RECORD EXCERPTS
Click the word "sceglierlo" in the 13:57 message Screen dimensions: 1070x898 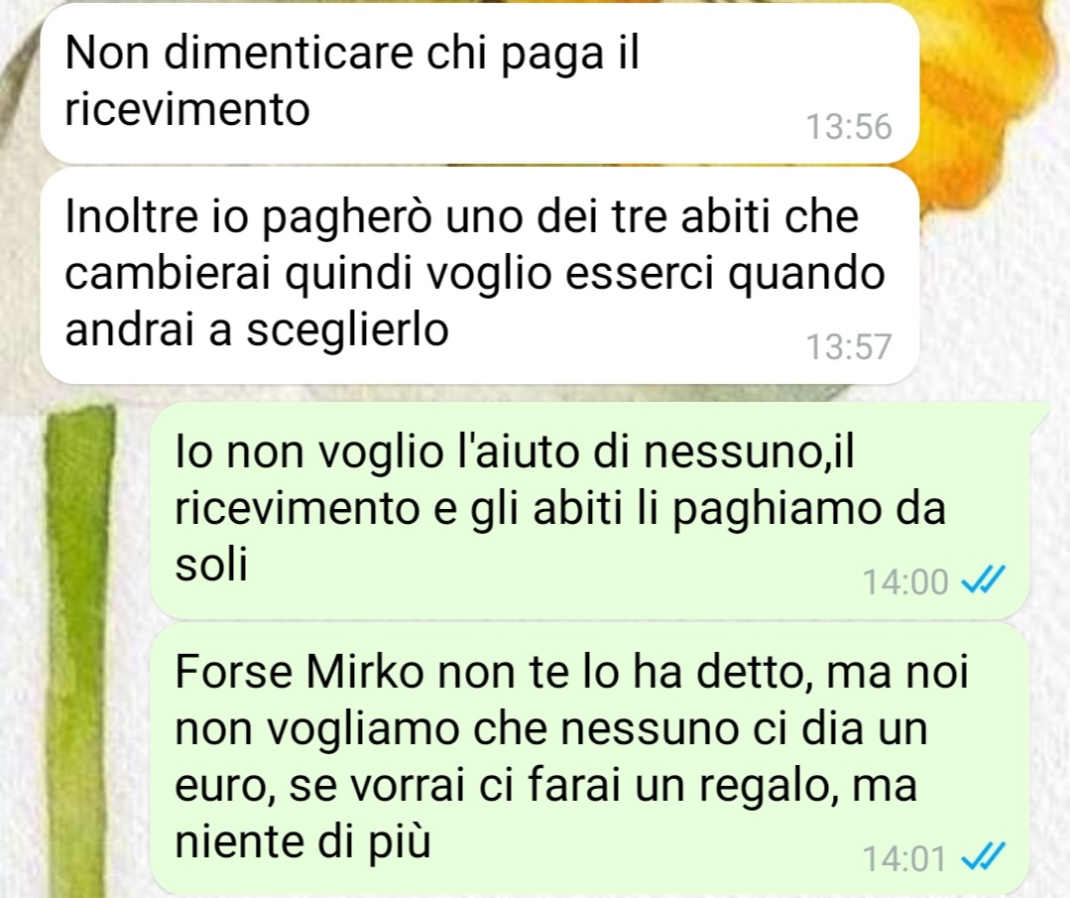click(347, 331)
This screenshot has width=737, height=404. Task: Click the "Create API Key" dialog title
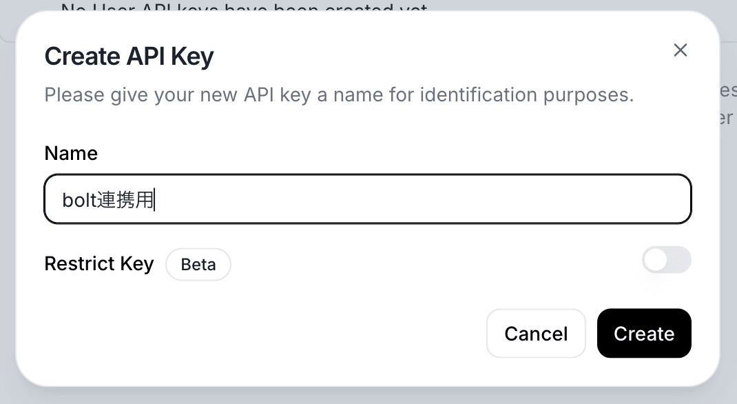[x=129, y=56]

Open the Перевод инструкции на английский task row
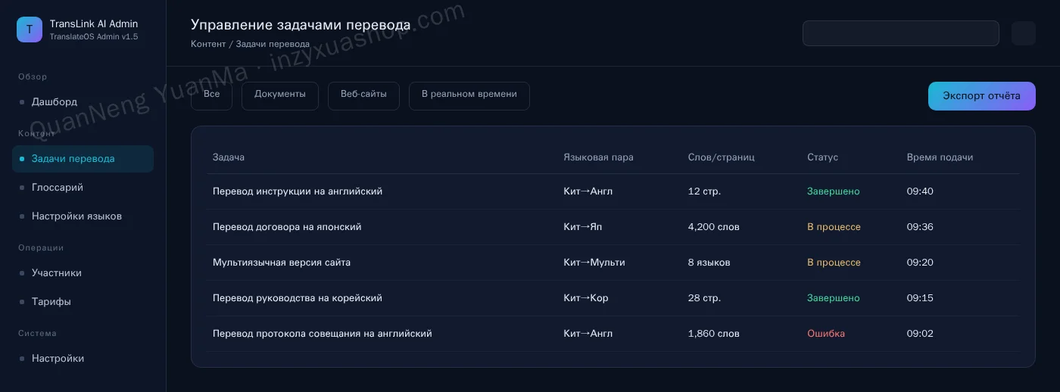613,191
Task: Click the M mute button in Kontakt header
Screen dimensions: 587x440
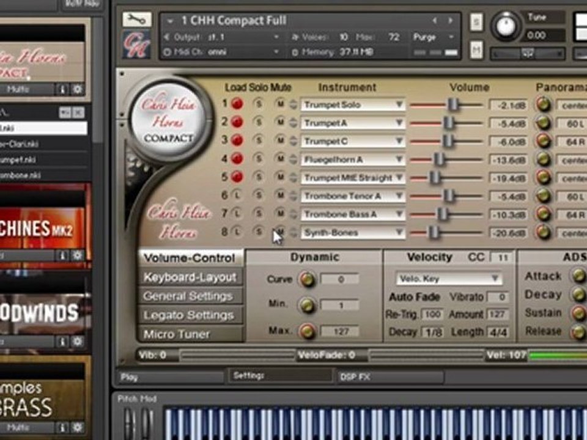Action: pos(476,50)
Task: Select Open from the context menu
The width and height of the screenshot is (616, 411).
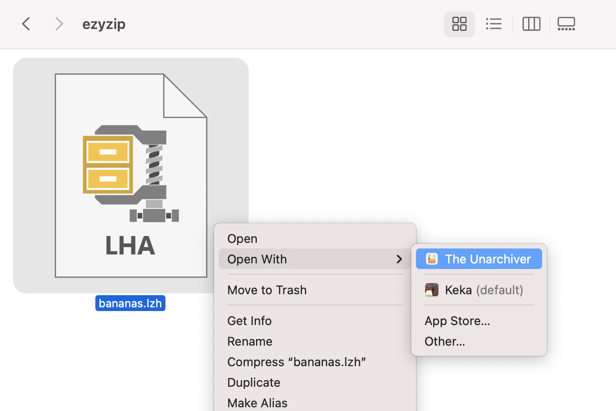Action: click(242, 239)
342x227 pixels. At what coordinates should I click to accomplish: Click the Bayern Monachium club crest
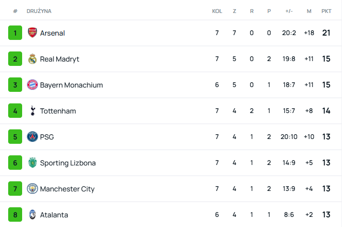point(32,85)

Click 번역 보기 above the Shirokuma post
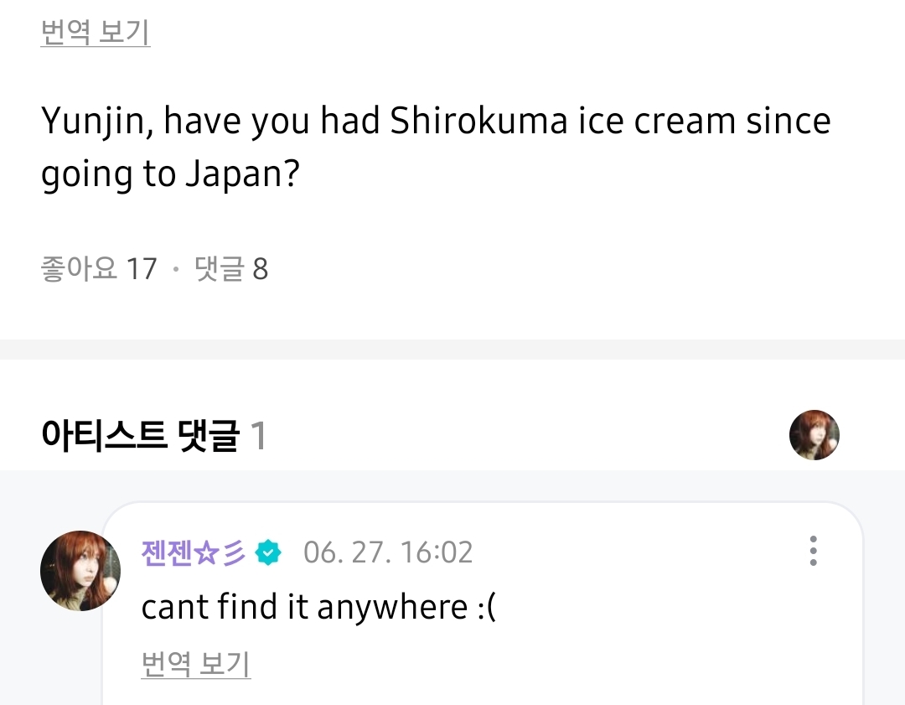96,33
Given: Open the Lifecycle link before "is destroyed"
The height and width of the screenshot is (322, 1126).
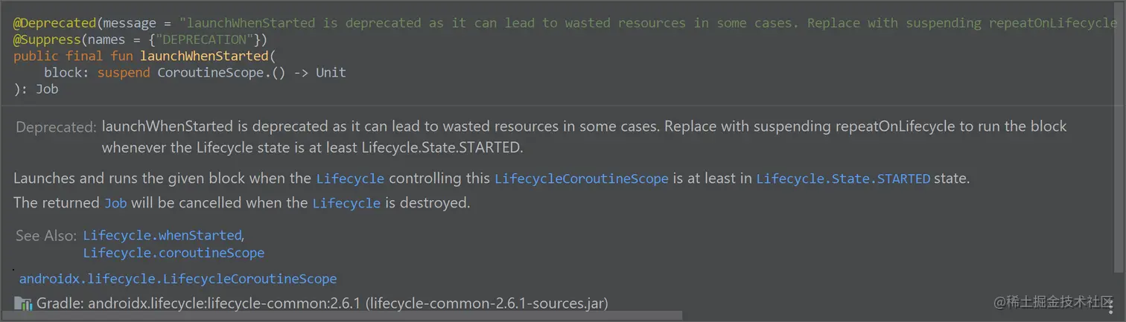Looking at the screenshot, I should pyautogui.click(x=346, y=203).
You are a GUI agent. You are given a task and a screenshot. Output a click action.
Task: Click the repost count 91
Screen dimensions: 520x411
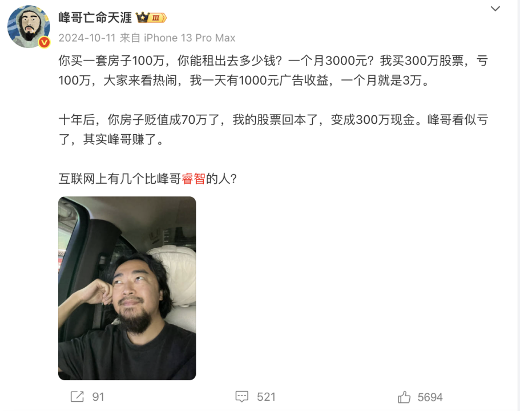tap(98, 397)
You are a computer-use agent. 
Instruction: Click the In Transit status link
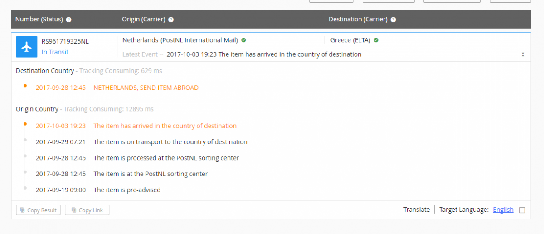pyautogui.click(x=55, y=52)
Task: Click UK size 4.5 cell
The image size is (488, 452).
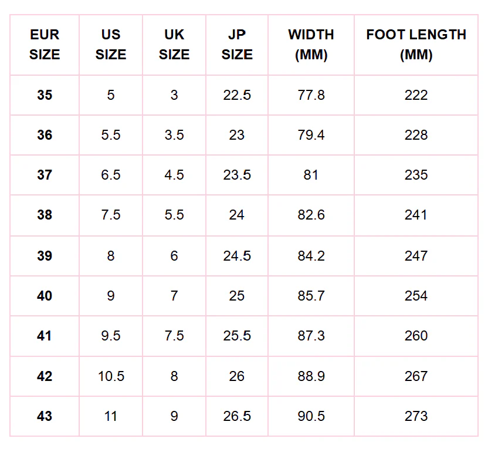Action: [174, 175]
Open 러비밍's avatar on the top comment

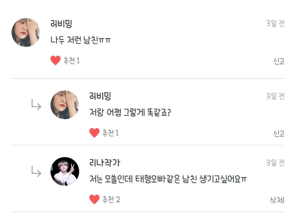click(x=26, y=32)
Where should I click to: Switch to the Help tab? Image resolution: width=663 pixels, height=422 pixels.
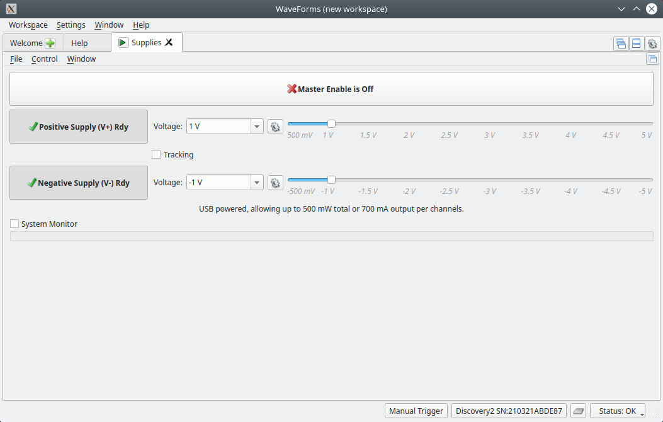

INSTRUCTIONS FOR THE TASK
Within the records above, determine how many lines contain the word "agent". Respond with that number and no other text.

OUTPUT BELOW
2